Definition of Cognitive Computing
Miscellanea / / July 04, 2021
By Guillem Alsina González, in Jan. 2018
The raw computing power of a computer is getting closer, every day, to the one presented by a human brain, so at some point, someone it should have happened to him: what if we take advantage of this to imitate with a computer how a brain works human?
Cognitive computing is a computing discipline that takes as its guide the way the human brain works to solve computational problems.
While the artificial intelligence to which we are more accustomed does not stop consisting of a series of algorithms that are executed on conventional computers (very powerful, yes), in the case of the computing cognitive we are going to refer to a set of hardware and software that imitates, as a whole, the functioning of the brain as an organ, that is, how neurons interrelate.
If humans have senses (such as sight, touch, hearing) that allow us to receive information from the world for further processing, cognitive computers also have their "senses," in the form of cameras, microphones, and sensors.
This allows them to capture information from the outside. The processing of this is carried out by high-powered computers whose software works with natural language.
With this, cognitive computing makes use of various sciences within computing: recognition of images, sound, intelligence artificial, reasoning probabilistic, or learning automated, among others.
An indispensable condition that any cognitive computer must fulfill is learning.
An artificial intelligence must be able to face problems for which it has not been prepared or programmed. Only then can we say that it is "intelligent", and it becomes more so as time passes and we fill it with more "experiences".
Take, for example, the concept of a tree; a computer, by itself, is incapable of knowing what a tree is, although we can "teach" it. In this case, we would do it by image recognition.
And we should do it with the more images the better, so that in the future, and when capturing the image of a tree that there is no been processed previously, by comparison you will be able to “discern” that this is the same that a thousand have already taught you. times.

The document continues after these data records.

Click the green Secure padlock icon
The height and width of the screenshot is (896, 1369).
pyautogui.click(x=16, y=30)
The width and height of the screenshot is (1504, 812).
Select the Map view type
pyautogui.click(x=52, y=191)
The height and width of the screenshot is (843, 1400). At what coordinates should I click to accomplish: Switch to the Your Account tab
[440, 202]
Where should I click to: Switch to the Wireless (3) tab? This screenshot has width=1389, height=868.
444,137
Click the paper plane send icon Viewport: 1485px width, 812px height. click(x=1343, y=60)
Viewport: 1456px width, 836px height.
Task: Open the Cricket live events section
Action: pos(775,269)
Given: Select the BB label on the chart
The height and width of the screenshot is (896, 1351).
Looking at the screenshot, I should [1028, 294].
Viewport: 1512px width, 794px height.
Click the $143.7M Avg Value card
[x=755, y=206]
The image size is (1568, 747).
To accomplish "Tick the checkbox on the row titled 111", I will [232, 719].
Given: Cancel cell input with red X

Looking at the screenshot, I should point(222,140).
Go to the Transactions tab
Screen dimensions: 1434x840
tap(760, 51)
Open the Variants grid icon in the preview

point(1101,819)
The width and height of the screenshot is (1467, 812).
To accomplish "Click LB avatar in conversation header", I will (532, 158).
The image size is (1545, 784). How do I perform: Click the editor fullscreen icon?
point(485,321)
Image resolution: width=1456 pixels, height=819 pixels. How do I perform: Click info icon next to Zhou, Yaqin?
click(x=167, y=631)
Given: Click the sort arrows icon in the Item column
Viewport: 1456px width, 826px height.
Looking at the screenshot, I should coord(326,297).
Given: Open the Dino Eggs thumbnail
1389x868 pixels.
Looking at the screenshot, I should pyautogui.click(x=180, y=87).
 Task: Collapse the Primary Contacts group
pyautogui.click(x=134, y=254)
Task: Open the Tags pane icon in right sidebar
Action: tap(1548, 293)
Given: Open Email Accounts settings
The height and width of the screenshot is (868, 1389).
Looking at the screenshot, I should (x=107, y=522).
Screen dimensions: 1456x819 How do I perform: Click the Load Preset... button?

Humans, in fact, learn that way; Perhaps when we first see a new species of tree, we do not know what it is exactly, but even so, we will know that it is a tree. The process by which our brain reaches this conclusion it is the one that seeks to imitate cognitive computing.
To meet this challenge, the cognitive computer must be able to cope with the discipline of unstructured data analysis.
And what can be the applications of cognitive computing? Well, because it allows the computer to "understand" the communication and its context (let's put the non-verbal language of people), a cognitive system could perform the function of a multi-language translator in time real, being able to distinguish aspects of language (such as double meanings or jokes) and transmit them in their translations or, at least explain them and clarify them by interlocutor so there are no misunderstandings.